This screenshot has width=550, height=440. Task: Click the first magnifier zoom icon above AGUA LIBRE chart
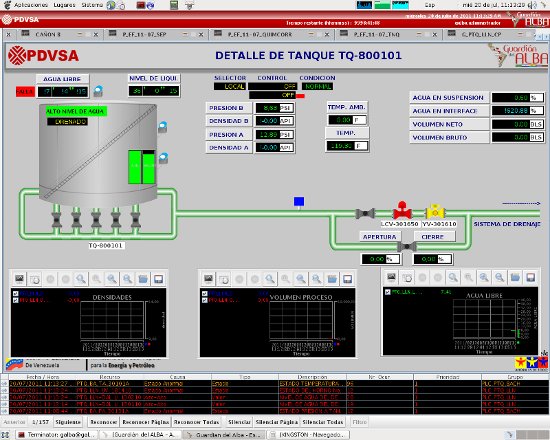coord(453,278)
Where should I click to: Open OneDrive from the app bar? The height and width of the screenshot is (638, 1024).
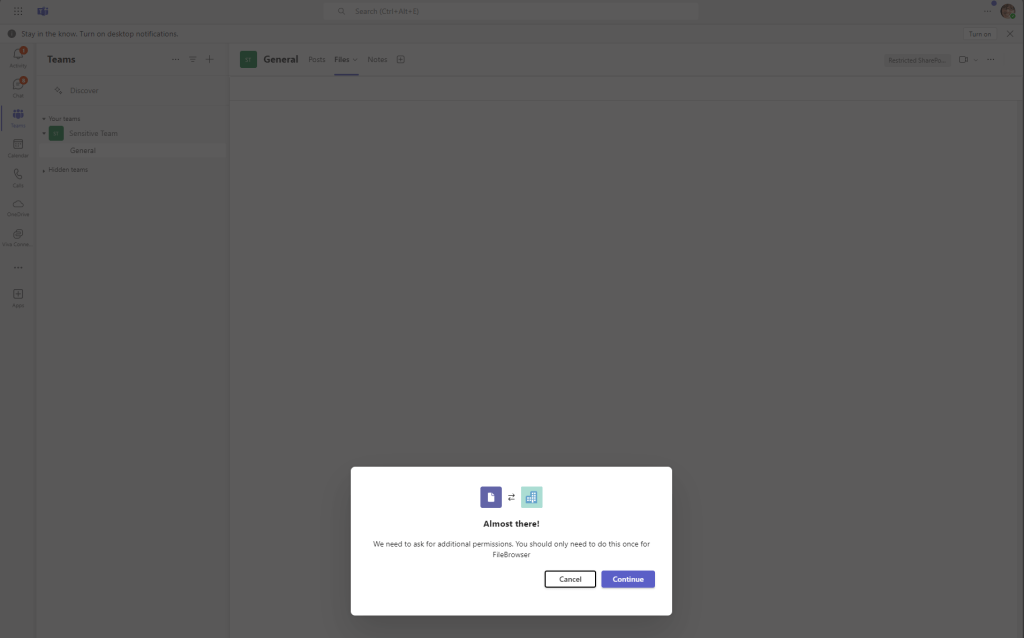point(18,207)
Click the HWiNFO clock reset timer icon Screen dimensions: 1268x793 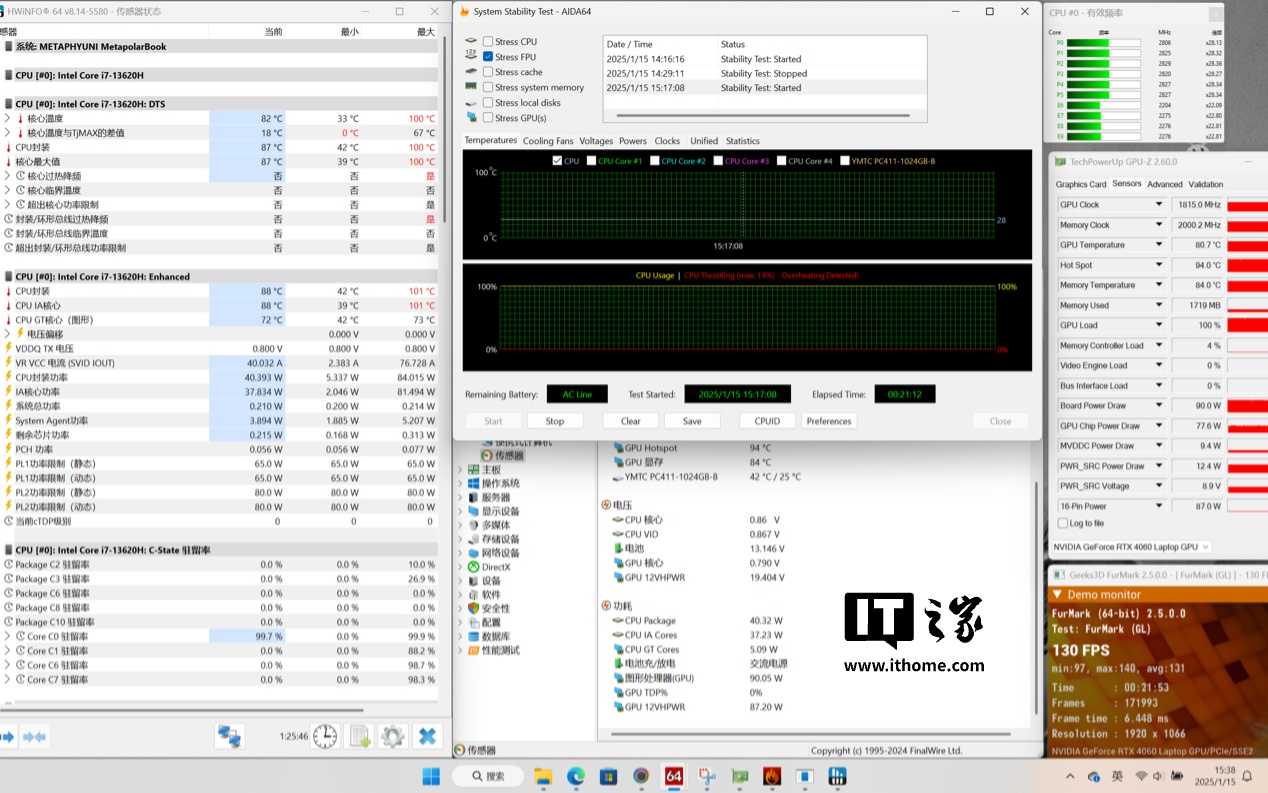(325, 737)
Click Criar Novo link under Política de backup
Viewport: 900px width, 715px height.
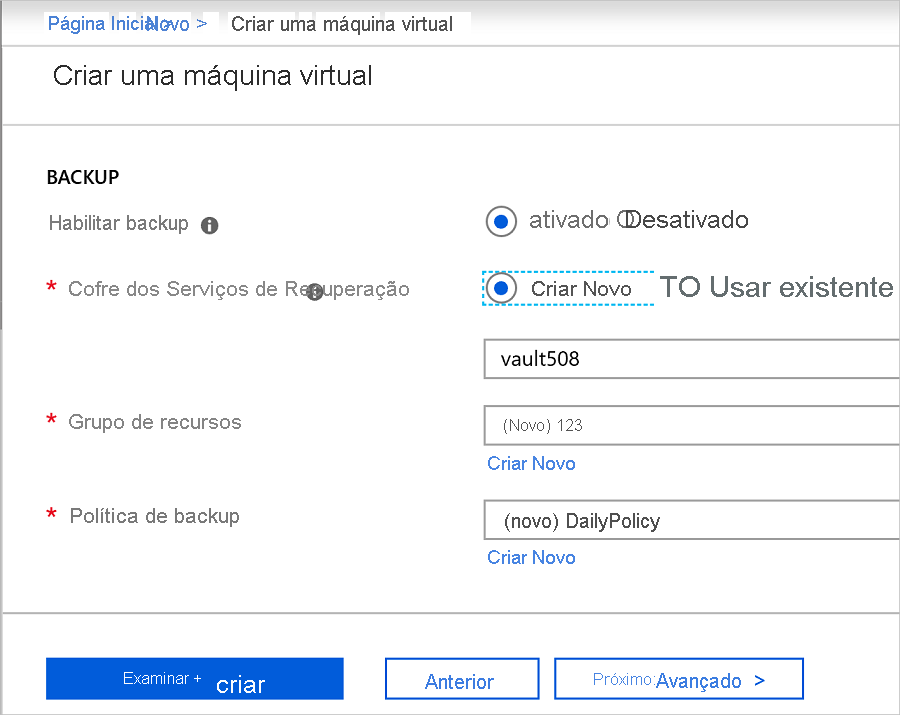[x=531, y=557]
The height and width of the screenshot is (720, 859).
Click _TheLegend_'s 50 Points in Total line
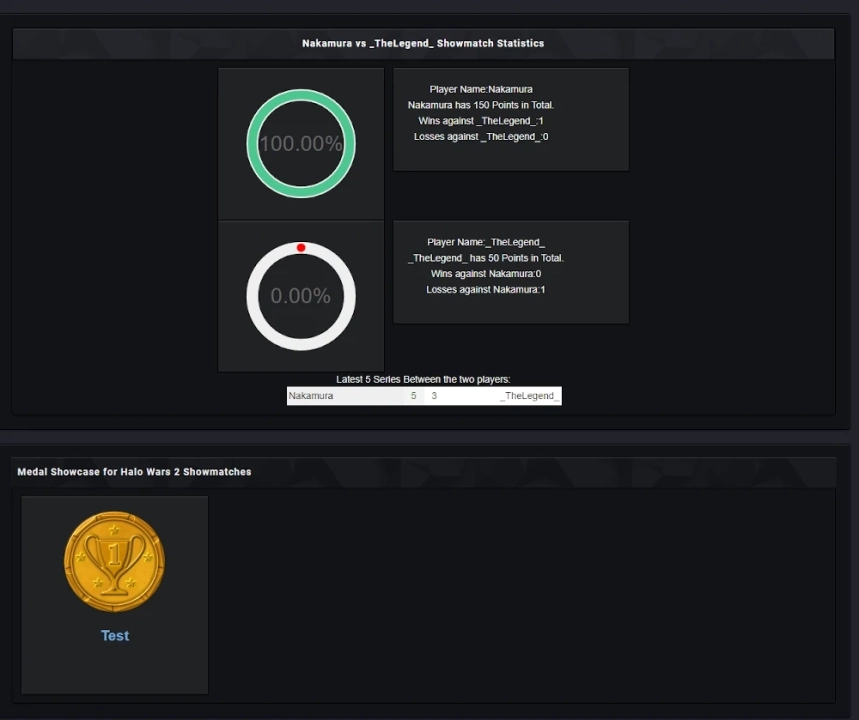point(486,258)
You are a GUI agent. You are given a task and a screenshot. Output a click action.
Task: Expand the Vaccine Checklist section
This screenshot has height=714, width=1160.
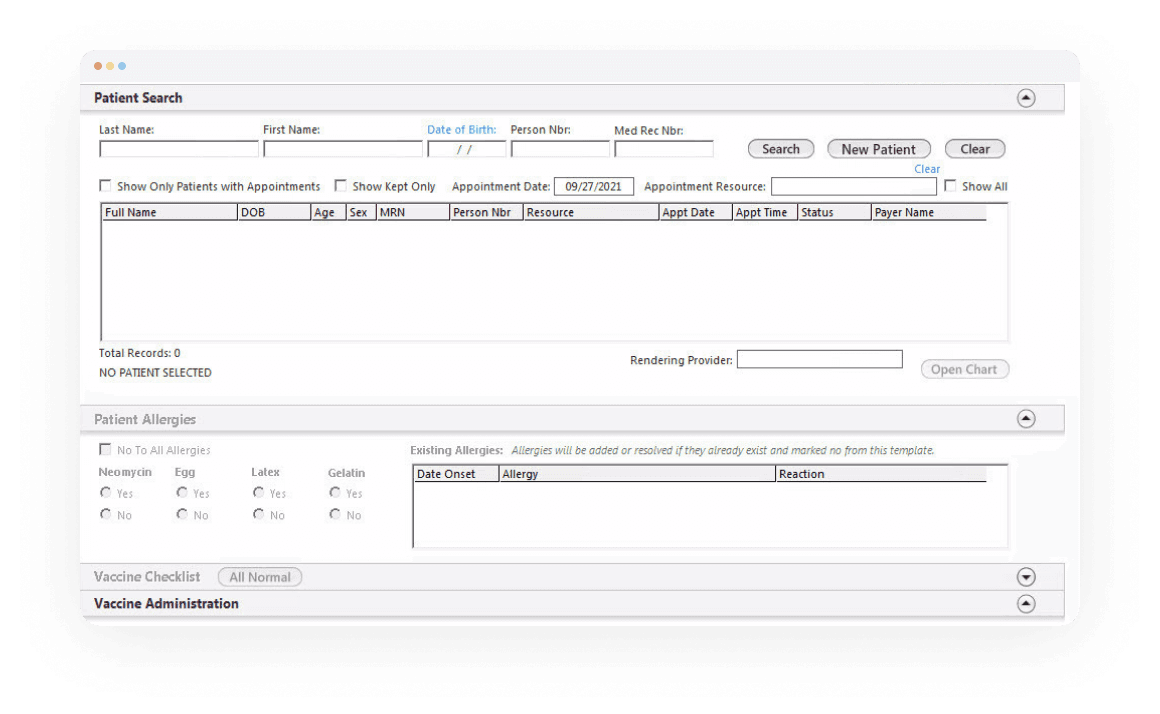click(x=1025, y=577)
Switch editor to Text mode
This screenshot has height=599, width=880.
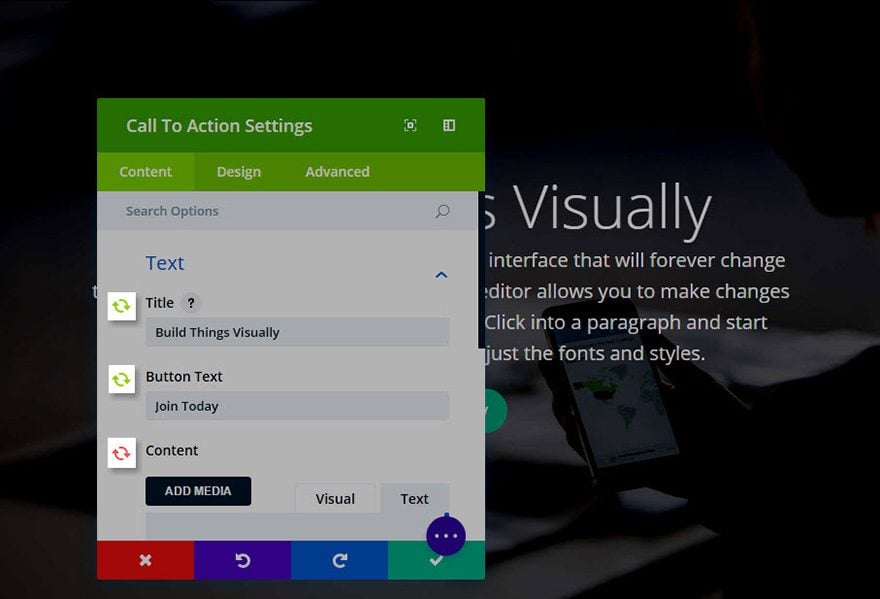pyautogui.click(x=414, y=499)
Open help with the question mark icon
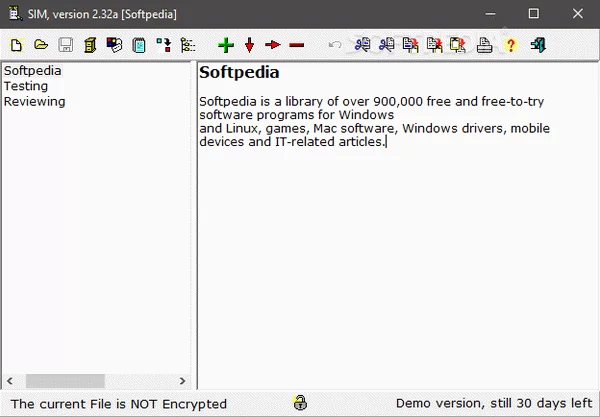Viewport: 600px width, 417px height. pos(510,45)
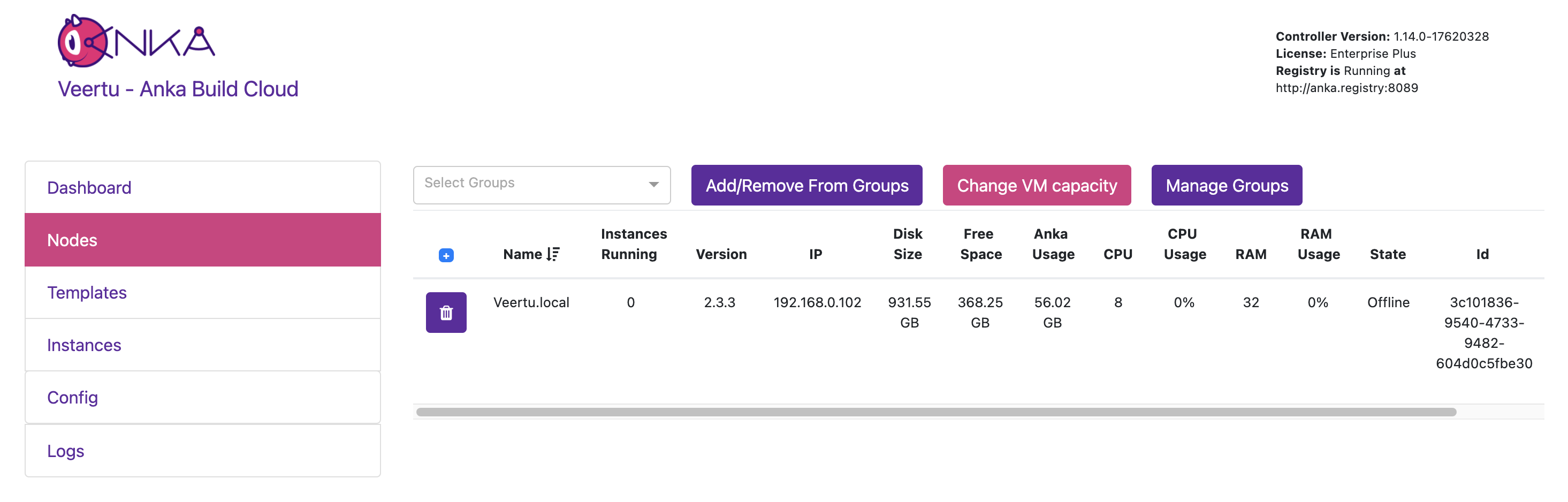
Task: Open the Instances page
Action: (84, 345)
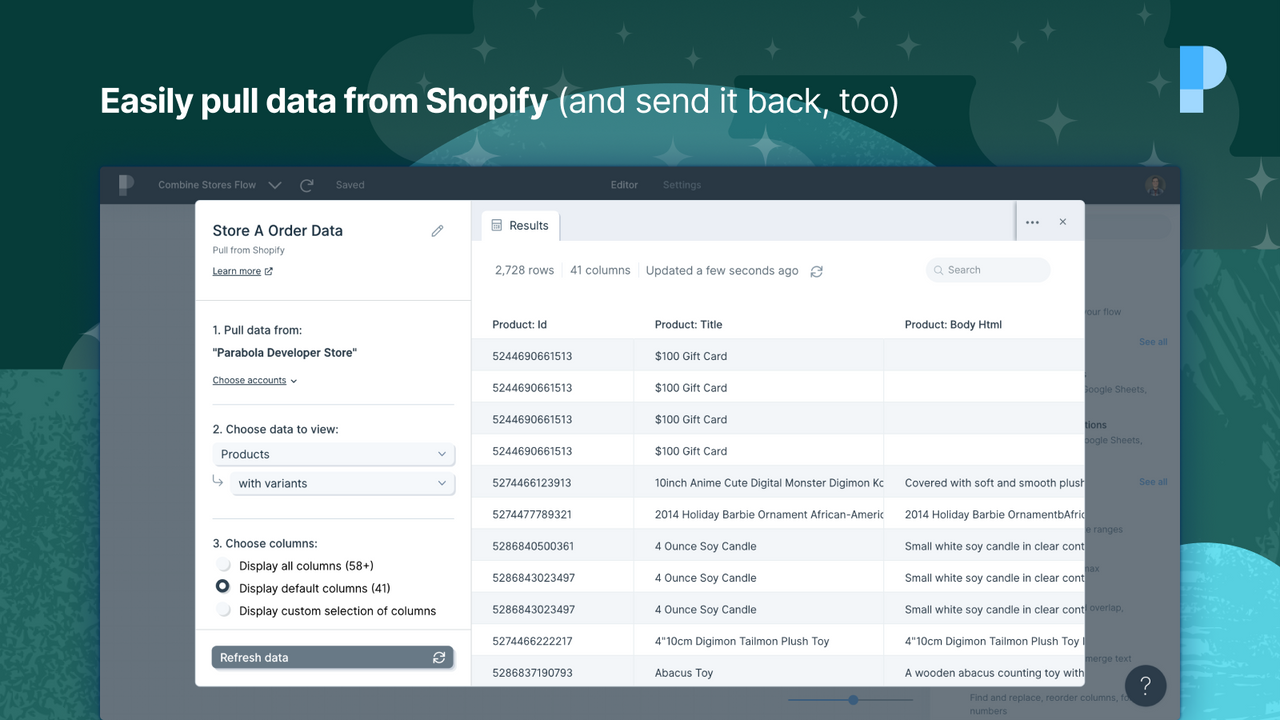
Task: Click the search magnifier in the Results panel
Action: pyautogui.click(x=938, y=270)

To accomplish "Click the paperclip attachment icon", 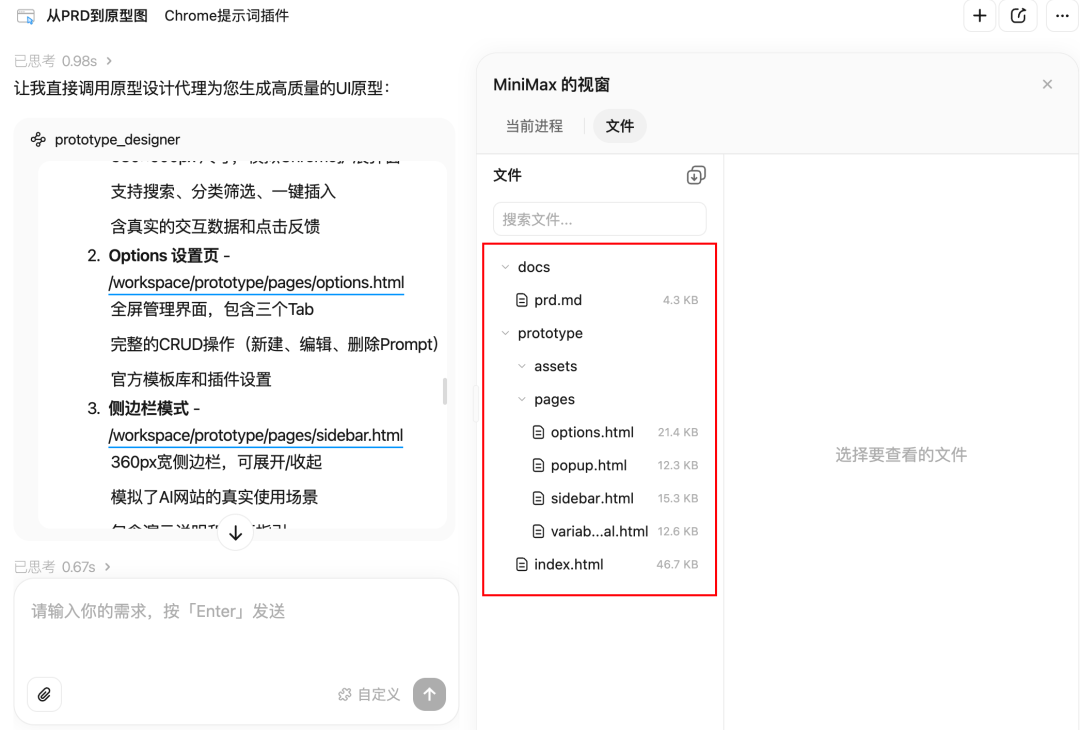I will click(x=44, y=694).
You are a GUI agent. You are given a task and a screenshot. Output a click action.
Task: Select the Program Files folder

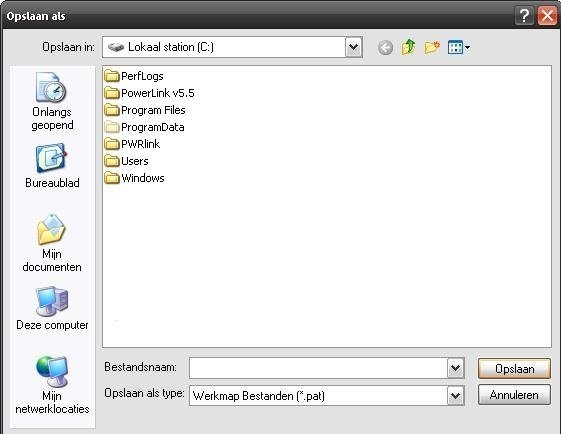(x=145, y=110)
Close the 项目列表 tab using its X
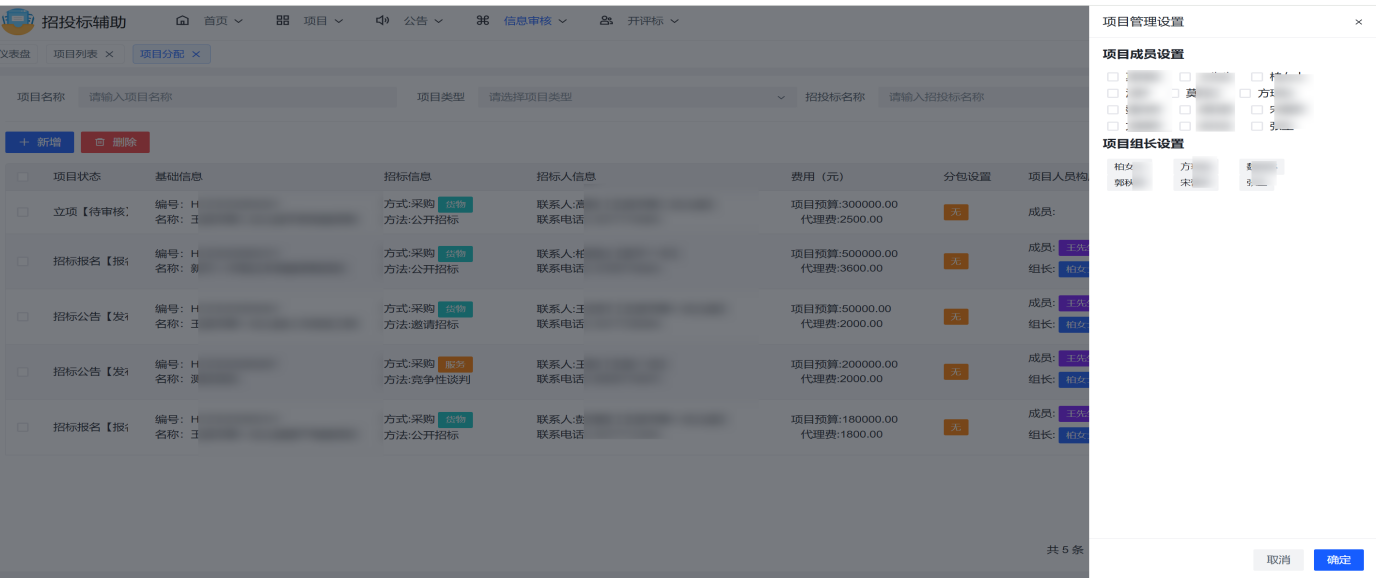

EXERCISE DESCRIPTION: Starting at the line that contains "Task: Select the Program Files folder", transcribe every line through the end of the listing exactly, including both end lines and excluding pictures.

SOLUTION TO THE EXERCISE:
Task: Select the Program Files folder

(x=145, y=110)
Close the 项目列表 tab using its X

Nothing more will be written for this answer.